> **What the task asks**:
Copy out, unchanged, the entries below from the "Where should I" line to the final line. Omit pictures.

> **Material provided**:
--------------------

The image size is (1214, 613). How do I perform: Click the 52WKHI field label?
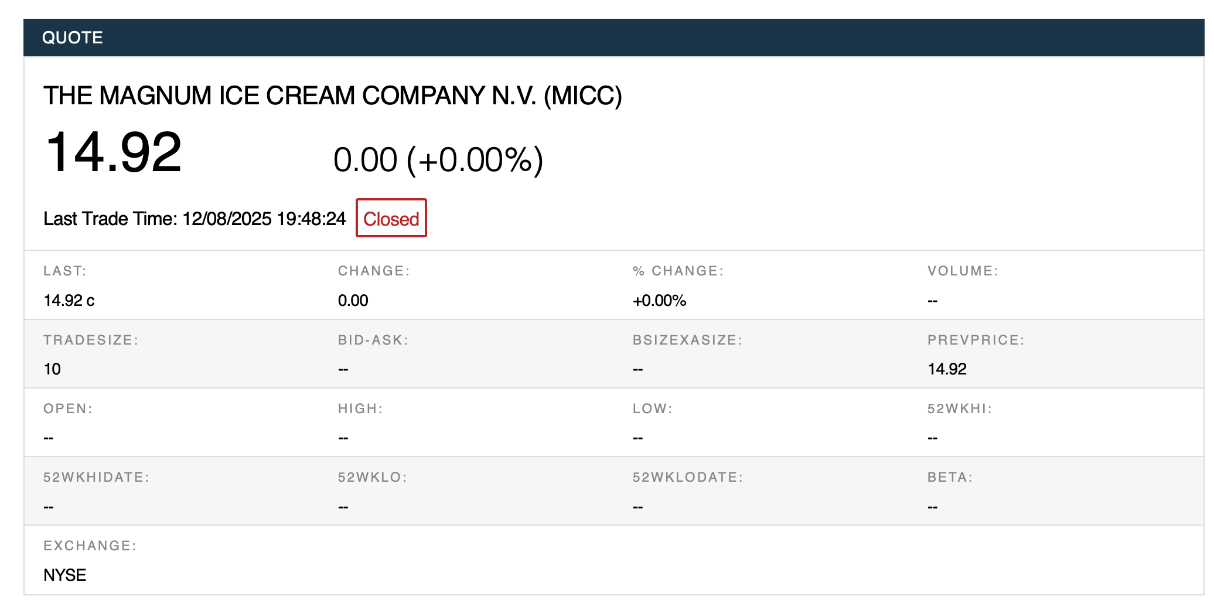(x=960, y=408)
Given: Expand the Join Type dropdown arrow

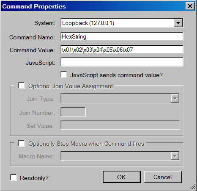Looking at the screenshot, I should [175, 98].
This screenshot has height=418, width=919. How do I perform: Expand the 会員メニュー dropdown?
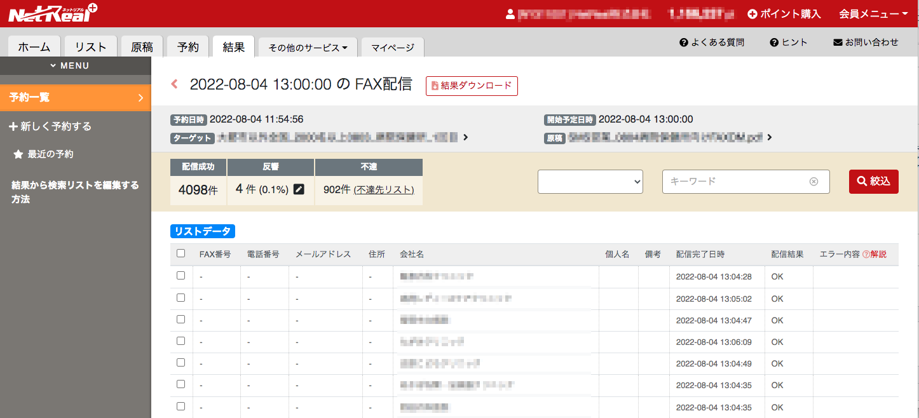click(873, 14)
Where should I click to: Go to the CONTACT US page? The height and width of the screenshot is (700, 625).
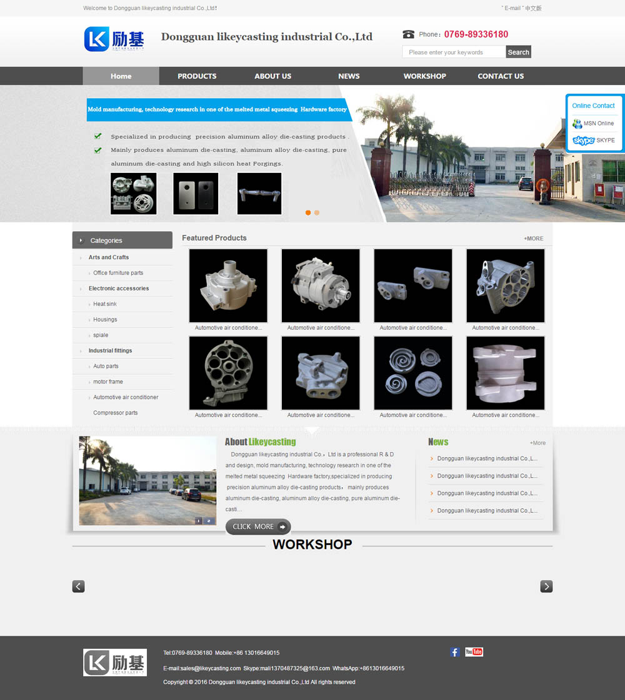point(501,76)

--------------------

> **Your solution**:
Where should I click to: Go to the CONTACT US page? The height and width of the screenshot is (700, 625).
point(501,76)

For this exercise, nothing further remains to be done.